**PROBLEM REQUIREMENTS:** When you reach the line that contains "You are a computer-use agent. This", begin copying exactly, and continue through the last line of the data; no pictures belong in the copy.

************

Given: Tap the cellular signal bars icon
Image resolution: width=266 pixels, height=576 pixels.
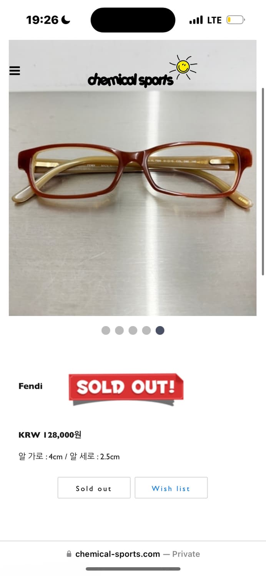Looking at the screenshot, I should coord(196,20).
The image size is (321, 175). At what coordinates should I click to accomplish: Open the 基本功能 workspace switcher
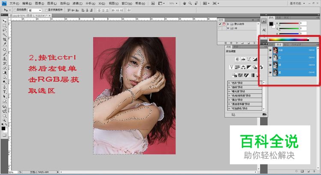[298, 3]
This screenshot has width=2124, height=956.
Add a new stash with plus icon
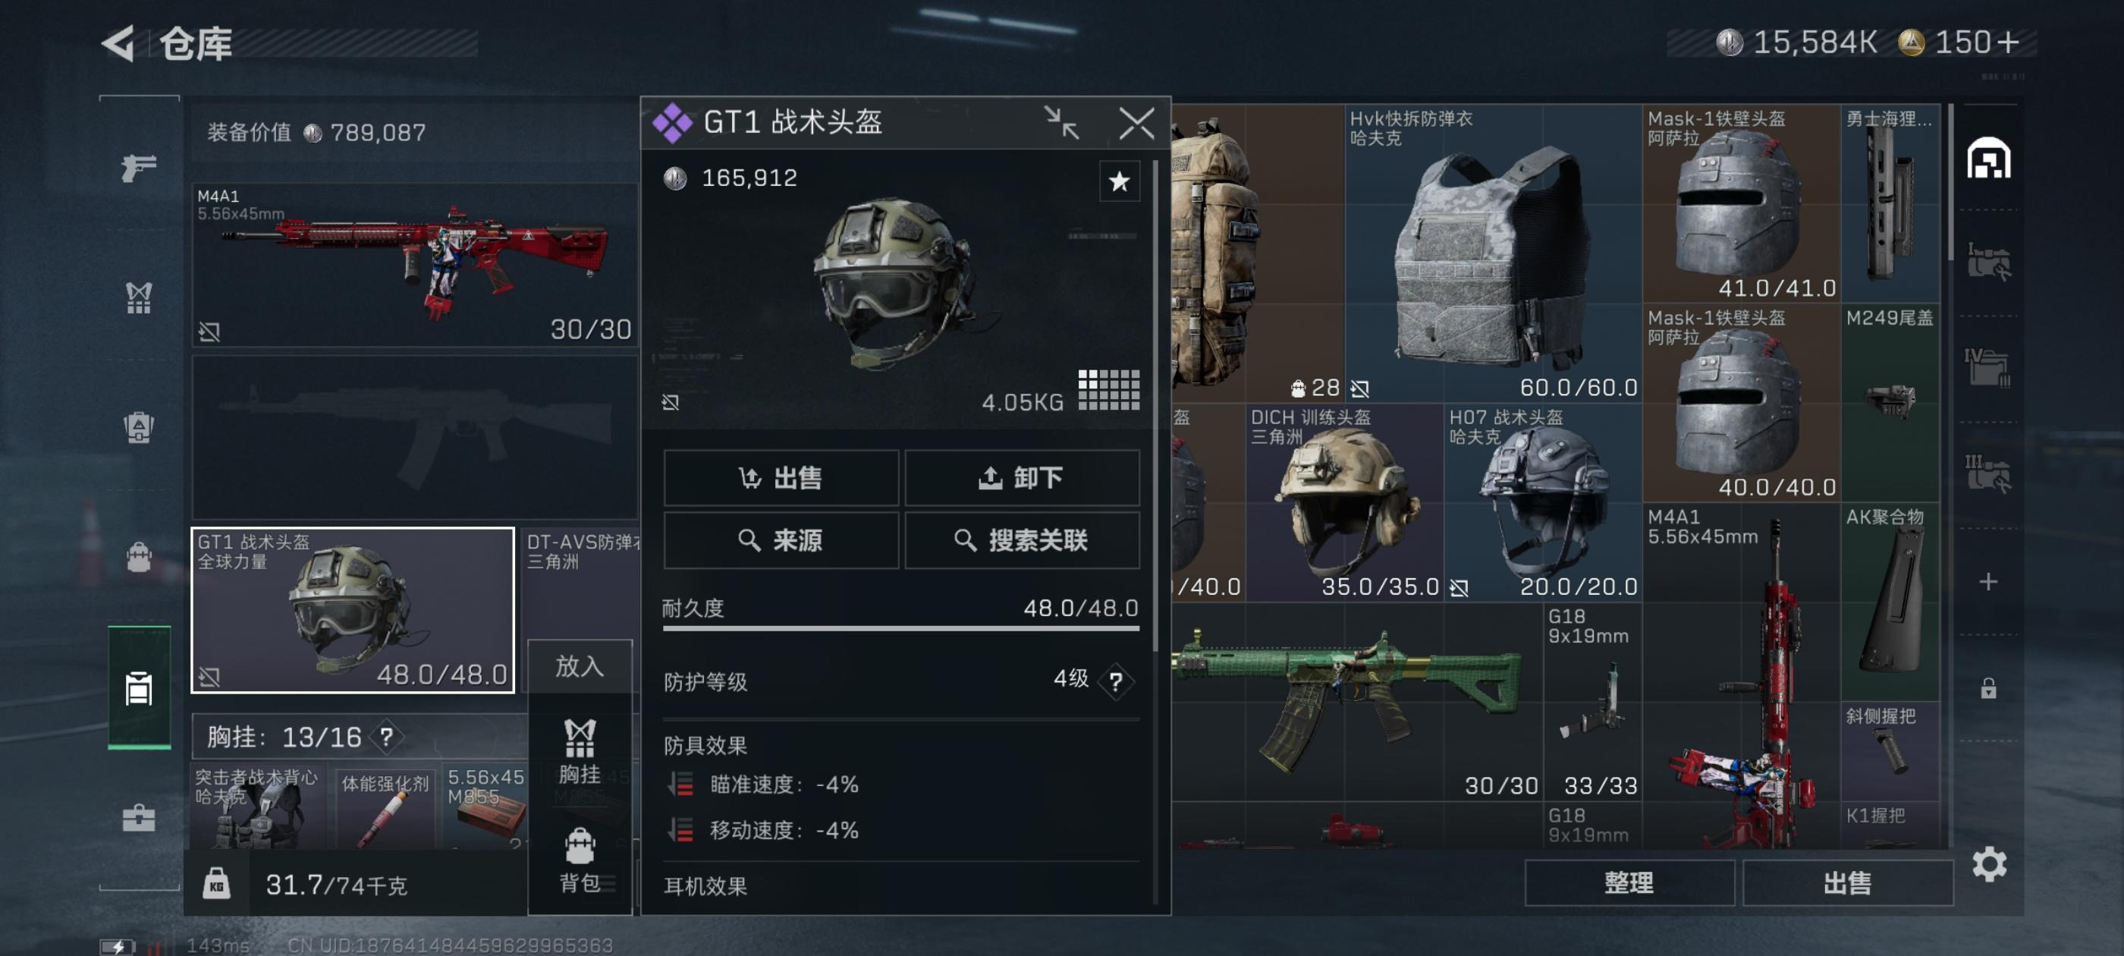[1988, 582]
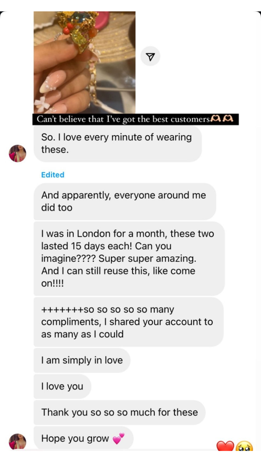This screenshot has height=464, width=261.
Task: Click the sender avatar beside 'Hope you grow'
Action: click(x=17, y=441)

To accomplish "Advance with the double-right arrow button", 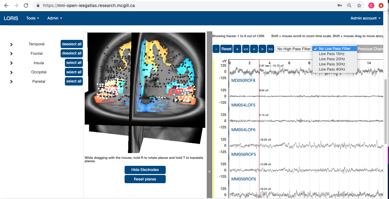I will tap(270, 49).
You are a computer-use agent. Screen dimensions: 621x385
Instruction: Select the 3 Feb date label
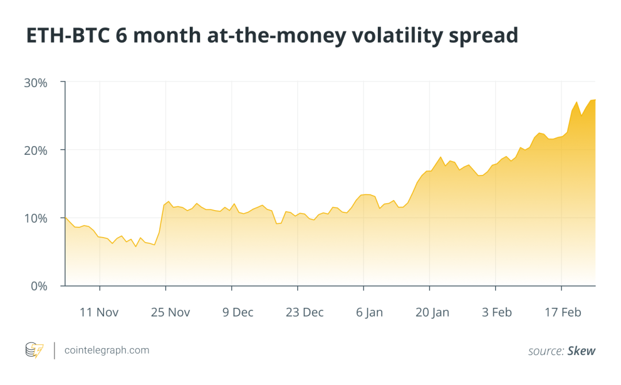(x=497, y=312)
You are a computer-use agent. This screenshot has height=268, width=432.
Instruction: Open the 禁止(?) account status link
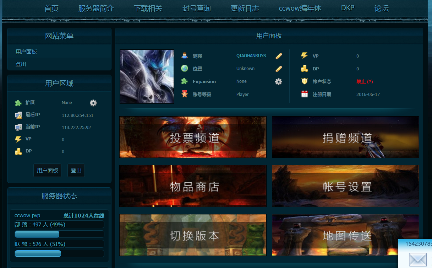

************

**ANSWER BOX:**
You are a computer-use agent. This screenshot has height=268, width=432.
Instruction: Open the 禁止(?) account status link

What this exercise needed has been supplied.